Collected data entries
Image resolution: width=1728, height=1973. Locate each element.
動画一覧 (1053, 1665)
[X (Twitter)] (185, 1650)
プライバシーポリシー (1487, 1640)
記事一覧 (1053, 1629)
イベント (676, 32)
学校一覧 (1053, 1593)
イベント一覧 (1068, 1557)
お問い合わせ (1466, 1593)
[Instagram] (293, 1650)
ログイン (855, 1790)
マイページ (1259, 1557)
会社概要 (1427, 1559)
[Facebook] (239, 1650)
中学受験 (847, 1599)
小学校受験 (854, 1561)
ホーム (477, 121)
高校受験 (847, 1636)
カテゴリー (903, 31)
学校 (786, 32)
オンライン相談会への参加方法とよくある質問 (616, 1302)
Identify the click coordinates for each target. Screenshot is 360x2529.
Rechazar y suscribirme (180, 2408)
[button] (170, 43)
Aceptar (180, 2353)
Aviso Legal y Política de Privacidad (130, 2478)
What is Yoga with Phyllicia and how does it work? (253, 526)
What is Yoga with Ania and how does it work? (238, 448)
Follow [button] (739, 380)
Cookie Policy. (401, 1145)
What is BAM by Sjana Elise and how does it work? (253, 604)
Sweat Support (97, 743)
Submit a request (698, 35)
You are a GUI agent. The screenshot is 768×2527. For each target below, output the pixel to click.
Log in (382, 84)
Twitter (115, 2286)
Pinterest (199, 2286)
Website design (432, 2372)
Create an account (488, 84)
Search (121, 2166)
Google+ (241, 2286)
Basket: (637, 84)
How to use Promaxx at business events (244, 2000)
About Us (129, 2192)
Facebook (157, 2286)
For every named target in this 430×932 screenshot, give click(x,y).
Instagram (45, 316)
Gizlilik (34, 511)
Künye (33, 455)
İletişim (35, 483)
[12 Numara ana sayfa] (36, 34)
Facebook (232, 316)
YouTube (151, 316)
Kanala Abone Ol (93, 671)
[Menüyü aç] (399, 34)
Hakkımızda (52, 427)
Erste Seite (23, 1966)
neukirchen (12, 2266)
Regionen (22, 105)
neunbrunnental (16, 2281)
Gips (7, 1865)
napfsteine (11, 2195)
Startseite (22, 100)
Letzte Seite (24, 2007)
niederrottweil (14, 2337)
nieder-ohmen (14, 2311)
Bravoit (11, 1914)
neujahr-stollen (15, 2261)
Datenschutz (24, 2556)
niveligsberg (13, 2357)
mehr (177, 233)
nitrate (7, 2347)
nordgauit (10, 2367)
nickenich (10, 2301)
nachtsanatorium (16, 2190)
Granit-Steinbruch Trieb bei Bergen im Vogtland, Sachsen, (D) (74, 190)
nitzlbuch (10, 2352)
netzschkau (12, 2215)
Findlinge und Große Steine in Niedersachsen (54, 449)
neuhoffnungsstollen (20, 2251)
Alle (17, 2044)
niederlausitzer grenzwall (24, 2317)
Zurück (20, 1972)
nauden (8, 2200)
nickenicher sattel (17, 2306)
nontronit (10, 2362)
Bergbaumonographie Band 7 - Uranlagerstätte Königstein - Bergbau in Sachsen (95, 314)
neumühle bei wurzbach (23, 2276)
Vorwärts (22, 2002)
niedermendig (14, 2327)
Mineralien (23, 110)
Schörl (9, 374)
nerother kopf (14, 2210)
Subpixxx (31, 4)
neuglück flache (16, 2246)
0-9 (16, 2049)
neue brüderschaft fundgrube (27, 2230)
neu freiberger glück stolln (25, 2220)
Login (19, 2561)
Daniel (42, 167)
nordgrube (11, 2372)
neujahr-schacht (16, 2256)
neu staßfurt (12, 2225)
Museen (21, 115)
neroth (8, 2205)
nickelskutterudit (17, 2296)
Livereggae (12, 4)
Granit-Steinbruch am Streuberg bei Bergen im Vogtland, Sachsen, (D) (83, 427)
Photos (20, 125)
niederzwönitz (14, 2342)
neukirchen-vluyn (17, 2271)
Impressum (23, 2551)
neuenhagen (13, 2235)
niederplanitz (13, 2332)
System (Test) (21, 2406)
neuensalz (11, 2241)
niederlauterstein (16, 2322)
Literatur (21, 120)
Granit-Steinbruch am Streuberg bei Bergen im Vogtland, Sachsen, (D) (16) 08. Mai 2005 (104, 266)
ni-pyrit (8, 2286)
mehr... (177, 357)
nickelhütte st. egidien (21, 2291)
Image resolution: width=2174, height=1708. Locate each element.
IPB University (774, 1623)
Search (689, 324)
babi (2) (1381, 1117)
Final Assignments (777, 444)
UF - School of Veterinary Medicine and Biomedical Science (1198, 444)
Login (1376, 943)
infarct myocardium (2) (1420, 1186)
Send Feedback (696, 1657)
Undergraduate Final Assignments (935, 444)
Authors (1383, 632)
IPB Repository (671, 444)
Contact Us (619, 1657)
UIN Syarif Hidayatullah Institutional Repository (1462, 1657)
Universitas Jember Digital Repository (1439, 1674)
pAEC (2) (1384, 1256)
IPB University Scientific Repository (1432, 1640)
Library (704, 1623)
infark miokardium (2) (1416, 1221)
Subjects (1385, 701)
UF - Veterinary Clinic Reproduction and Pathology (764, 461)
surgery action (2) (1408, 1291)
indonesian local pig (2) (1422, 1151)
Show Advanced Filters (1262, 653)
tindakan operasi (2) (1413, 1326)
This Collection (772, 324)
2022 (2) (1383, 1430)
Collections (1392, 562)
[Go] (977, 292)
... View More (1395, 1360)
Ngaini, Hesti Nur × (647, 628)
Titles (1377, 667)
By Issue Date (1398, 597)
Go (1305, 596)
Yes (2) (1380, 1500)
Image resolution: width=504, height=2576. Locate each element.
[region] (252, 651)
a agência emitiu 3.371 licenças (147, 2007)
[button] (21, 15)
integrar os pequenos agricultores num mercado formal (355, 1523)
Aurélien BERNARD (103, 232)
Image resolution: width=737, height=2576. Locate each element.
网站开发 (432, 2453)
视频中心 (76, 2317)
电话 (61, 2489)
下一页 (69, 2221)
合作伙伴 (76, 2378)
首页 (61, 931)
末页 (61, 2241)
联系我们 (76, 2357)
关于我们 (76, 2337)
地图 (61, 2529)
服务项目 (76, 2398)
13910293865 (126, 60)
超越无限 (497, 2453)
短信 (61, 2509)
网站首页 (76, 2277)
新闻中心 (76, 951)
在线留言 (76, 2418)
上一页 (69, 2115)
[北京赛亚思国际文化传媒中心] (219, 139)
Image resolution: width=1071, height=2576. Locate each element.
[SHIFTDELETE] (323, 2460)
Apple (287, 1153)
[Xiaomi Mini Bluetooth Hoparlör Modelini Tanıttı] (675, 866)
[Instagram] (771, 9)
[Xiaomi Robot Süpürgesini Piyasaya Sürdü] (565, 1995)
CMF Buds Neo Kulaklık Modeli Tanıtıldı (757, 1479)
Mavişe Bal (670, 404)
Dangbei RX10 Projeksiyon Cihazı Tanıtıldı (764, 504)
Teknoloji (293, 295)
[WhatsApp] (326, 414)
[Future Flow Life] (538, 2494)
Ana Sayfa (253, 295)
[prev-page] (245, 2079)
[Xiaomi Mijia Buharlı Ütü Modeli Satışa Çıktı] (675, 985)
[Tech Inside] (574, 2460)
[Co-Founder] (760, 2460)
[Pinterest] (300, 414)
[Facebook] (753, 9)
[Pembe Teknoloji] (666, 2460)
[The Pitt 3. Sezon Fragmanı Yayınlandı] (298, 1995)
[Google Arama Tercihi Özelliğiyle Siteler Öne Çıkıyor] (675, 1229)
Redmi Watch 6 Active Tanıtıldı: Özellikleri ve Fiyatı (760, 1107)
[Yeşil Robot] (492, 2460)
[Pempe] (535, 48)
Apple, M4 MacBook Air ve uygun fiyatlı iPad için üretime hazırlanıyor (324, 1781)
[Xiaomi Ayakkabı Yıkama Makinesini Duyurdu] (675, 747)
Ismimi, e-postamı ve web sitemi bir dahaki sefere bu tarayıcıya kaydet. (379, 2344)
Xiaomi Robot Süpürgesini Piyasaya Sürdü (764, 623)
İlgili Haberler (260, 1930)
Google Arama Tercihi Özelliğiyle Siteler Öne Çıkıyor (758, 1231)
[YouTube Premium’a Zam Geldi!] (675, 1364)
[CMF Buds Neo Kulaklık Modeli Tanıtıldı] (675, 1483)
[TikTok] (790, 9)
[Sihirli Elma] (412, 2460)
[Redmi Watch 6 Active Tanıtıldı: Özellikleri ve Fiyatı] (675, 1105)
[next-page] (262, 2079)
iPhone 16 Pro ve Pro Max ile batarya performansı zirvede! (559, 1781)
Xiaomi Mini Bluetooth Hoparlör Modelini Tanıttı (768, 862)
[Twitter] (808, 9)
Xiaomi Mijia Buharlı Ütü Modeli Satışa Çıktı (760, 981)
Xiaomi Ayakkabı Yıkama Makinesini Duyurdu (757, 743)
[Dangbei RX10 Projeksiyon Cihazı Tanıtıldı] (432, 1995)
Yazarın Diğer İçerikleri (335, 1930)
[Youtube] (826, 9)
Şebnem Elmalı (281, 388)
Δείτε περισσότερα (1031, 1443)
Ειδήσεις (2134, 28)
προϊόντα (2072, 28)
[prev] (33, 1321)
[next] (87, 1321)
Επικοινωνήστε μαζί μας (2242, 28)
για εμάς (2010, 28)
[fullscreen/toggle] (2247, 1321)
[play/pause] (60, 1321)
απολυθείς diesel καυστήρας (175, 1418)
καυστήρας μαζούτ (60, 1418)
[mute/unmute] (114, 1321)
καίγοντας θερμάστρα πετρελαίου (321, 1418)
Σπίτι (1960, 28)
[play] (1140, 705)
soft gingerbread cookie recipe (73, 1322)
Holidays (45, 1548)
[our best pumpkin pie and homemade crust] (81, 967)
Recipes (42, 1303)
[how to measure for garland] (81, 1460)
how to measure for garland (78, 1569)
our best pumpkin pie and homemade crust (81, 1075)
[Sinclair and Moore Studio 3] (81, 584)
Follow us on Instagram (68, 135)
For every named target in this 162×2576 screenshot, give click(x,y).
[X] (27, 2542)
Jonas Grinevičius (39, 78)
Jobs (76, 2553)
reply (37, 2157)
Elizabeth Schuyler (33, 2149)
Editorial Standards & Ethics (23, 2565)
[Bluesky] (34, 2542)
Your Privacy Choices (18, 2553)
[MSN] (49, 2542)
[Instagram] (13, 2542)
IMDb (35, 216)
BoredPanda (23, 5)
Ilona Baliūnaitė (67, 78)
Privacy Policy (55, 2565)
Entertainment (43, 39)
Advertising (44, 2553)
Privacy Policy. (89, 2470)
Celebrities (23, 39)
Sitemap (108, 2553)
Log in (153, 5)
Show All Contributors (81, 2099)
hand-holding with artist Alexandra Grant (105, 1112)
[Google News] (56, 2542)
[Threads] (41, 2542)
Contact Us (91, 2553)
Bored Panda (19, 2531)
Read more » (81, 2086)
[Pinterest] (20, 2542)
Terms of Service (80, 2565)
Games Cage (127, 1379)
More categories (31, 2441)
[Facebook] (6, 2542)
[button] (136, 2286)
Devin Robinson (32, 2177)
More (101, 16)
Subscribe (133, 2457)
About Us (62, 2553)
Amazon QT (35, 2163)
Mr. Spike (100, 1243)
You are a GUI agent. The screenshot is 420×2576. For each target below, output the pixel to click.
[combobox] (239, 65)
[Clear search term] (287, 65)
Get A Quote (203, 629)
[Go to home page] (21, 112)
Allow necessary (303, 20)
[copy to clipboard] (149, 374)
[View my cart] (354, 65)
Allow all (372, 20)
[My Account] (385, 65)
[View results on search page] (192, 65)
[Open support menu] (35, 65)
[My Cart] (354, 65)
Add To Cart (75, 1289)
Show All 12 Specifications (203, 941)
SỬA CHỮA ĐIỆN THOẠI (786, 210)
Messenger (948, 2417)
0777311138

- Work to complete -
From the entries above, give again exactly the lines running from the line with "Jonas Grinevičius (39, 78)" to the line with "hand-holding with artist"; include both of those lines.

- Problem solution -
Jonas Grinevičius (39, 78)
Jobs (76, 2553)
reply (37, 2157)
Elizabeth Schuyler (33, 2149)
Editorial Standards & Ethics (23, 2565)
[Bluesky] (34, 2542)
Your Privacy Choices (18, 2553)
[MSN] (49, 2542)
[Instagram] (13, 2542)
IMDb (35, 216)
BoredPanda (23, 5)
Ilona Baliūnaitė (67, 78)
Privacy Policy (55, 2565)
Entertainment (43, 39)
Advertising (44, 2553)
Privacy Policy. (89, 2470)
Celebrities (23, 39)
Sitemap (108, 2553)
Log in (153, 5)
Show All Contributors (81, 2099)
hand-holding with artist Alexandra Grant (105, 1112)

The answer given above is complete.